__WHAT YOU NEED TO DO__: Extract the following lines verbatim, starting at the line that contains "Where should I click to: Click into" and stopping after the line that contains "[x=73, y=355]".

• • • • • • •

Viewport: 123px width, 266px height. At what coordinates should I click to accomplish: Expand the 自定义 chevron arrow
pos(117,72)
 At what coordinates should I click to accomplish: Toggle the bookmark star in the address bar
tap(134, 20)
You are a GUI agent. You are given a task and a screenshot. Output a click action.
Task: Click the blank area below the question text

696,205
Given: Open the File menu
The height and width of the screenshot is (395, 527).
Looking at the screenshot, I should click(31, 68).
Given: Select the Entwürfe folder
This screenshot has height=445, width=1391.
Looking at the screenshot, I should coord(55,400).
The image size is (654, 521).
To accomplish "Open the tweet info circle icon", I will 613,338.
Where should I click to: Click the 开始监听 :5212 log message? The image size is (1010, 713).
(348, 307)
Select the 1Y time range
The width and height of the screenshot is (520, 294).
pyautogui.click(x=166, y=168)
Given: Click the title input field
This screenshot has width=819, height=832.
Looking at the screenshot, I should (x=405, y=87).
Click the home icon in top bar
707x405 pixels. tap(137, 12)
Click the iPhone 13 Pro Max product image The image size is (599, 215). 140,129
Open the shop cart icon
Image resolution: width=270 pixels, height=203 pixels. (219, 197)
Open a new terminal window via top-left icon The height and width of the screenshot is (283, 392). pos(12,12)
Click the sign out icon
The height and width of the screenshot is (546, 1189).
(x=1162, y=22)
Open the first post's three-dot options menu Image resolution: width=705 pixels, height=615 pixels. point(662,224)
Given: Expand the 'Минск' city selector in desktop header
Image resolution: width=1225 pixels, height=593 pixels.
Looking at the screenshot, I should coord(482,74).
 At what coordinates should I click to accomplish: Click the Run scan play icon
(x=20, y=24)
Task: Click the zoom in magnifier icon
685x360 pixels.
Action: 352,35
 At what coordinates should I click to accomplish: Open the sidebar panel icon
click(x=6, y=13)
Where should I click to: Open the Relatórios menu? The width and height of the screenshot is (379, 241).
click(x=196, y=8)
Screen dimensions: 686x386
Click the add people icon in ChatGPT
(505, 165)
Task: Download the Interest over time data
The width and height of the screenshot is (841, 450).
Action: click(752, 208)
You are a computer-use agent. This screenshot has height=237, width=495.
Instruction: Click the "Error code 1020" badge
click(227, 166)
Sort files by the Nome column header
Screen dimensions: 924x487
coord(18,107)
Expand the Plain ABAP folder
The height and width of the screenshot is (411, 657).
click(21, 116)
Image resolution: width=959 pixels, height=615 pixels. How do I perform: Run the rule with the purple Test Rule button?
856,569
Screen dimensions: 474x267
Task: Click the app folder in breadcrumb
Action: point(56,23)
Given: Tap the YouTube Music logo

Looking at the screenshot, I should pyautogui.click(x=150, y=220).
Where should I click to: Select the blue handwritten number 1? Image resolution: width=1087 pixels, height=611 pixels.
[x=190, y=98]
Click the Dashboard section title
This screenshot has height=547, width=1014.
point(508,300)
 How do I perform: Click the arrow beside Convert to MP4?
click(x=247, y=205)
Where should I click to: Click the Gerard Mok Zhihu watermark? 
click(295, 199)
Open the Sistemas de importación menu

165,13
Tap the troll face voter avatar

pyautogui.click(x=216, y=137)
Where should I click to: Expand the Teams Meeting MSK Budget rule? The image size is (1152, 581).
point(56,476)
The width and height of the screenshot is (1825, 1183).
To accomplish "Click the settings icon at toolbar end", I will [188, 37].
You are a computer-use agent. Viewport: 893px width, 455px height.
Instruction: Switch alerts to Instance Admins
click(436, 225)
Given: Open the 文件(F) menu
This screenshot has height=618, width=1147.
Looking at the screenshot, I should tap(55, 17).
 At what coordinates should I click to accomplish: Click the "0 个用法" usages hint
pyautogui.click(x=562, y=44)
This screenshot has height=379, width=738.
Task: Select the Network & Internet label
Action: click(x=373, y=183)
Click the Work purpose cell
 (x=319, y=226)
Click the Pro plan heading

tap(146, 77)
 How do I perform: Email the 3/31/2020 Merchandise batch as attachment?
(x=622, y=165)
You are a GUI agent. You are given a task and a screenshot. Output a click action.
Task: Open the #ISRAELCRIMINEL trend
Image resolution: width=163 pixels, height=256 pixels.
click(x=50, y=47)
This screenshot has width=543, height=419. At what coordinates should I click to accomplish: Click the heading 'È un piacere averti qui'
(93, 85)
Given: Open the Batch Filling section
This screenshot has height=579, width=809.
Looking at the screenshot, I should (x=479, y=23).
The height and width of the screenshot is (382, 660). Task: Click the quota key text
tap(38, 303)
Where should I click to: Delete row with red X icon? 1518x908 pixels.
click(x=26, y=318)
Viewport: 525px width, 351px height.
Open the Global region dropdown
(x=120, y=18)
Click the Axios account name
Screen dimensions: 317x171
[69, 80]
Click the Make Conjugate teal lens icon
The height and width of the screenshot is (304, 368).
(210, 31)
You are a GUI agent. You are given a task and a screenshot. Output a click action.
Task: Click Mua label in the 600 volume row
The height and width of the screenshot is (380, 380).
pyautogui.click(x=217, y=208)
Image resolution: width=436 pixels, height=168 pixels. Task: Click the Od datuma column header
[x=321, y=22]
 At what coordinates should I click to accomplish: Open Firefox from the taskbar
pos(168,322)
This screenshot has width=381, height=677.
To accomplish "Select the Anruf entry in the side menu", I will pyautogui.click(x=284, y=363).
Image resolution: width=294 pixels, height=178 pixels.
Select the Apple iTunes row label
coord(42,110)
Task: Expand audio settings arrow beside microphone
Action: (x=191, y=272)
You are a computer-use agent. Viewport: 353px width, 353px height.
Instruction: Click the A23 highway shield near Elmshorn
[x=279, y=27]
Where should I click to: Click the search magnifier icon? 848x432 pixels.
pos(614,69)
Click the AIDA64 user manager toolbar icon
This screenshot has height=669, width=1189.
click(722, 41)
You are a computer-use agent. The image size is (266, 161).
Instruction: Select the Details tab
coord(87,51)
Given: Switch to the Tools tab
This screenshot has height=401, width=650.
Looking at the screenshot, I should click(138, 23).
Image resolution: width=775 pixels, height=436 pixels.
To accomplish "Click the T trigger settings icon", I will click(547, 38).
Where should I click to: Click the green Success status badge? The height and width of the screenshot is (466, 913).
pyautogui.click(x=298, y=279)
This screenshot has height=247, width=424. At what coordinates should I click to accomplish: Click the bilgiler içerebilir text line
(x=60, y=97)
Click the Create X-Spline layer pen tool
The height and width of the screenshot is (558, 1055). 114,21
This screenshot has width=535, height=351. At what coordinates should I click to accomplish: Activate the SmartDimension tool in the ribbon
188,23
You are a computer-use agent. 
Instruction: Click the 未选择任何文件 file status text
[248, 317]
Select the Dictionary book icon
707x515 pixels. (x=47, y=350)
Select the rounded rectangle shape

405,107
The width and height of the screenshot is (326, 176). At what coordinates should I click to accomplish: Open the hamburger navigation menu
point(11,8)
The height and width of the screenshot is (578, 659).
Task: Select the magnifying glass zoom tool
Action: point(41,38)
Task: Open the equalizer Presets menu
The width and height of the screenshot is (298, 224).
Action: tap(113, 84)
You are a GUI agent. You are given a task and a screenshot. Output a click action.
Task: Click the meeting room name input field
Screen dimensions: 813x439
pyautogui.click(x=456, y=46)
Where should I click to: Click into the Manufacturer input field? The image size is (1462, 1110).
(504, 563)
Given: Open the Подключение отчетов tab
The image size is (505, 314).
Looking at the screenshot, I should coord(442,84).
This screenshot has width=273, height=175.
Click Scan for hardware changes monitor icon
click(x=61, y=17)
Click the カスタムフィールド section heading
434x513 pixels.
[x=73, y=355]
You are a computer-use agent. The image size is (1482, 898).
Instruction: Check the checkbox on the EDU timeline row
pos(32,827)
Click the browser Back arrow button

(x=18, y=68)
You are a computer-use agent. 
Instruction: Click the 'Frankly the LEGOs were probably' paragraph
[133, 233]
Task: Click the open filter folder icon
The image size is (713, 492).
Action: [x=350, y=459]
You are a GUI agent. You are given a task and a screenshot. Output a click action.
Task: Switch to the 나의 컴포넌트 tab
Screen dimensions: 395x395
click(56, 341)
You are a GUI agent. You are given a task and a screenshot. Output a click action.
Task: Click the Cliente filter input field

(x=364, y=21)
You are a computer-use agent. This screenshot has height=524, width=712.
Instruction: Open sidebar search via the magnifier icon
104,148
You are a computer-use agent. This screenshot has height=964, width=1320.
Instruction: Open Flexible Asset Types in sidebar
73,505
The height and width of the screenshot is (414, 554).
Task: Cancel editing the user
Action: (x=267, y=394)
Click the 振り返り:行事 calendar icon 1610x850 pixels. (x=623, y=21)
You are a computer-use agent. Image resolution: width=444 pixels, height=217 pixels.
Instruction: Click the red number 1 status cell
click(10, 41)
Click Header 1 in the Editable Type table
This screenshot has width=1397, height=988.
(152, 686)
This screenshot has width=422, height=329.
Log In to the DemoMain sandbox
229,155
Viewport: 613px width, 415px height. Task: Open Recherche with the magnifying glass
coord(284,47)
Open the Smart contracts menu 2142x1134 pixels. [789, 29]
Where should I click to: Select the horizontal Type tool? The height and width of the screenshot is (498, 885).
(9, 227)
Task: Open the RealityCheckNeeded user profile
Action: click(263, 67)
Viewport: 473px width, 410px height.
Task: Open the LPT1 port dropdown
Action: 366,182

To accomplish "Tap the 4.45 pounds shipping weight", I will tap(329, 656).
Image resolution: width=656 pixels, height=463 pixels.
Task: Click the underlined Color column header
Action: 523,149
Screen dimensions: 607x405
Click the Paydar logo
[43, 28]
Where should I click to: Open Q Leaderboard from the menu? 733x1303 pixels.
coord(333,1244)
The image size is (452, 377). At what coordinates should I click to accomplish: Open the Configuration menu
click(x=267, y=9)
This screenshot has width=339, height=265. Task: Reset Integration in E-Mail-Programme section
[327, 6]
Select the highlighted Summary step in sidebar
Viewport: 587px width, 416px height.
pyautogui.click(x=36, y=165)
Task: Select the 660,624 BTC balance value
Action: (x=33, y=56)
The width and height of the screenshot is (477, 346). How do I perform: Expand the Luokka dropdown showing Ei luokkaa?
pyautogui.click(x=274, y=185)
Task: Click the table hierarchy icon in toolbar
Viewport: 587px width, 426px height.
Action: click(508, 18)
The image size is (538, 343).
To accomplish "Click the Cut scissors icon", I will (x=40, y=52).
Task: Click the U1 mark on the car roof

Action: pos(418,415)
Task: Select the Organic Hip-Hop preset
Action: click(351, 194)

• • • • • • •

__OUTPUT__:
Where should I click to: Click into the Manufacturer input field? The image size is (1462, 1110).
(504, 563)
Given: Open the Подключение отчетов tab
The image size is (505, 314).
Looking at the screenshot, I should coord(442,84).
This screenshot has width=273, height=175.
Click Scan for hardware changes monitor icon
click(x=61, y=17)
Click the カスタムフィールド section heading
434x513 pixels.
[x=73, y=355]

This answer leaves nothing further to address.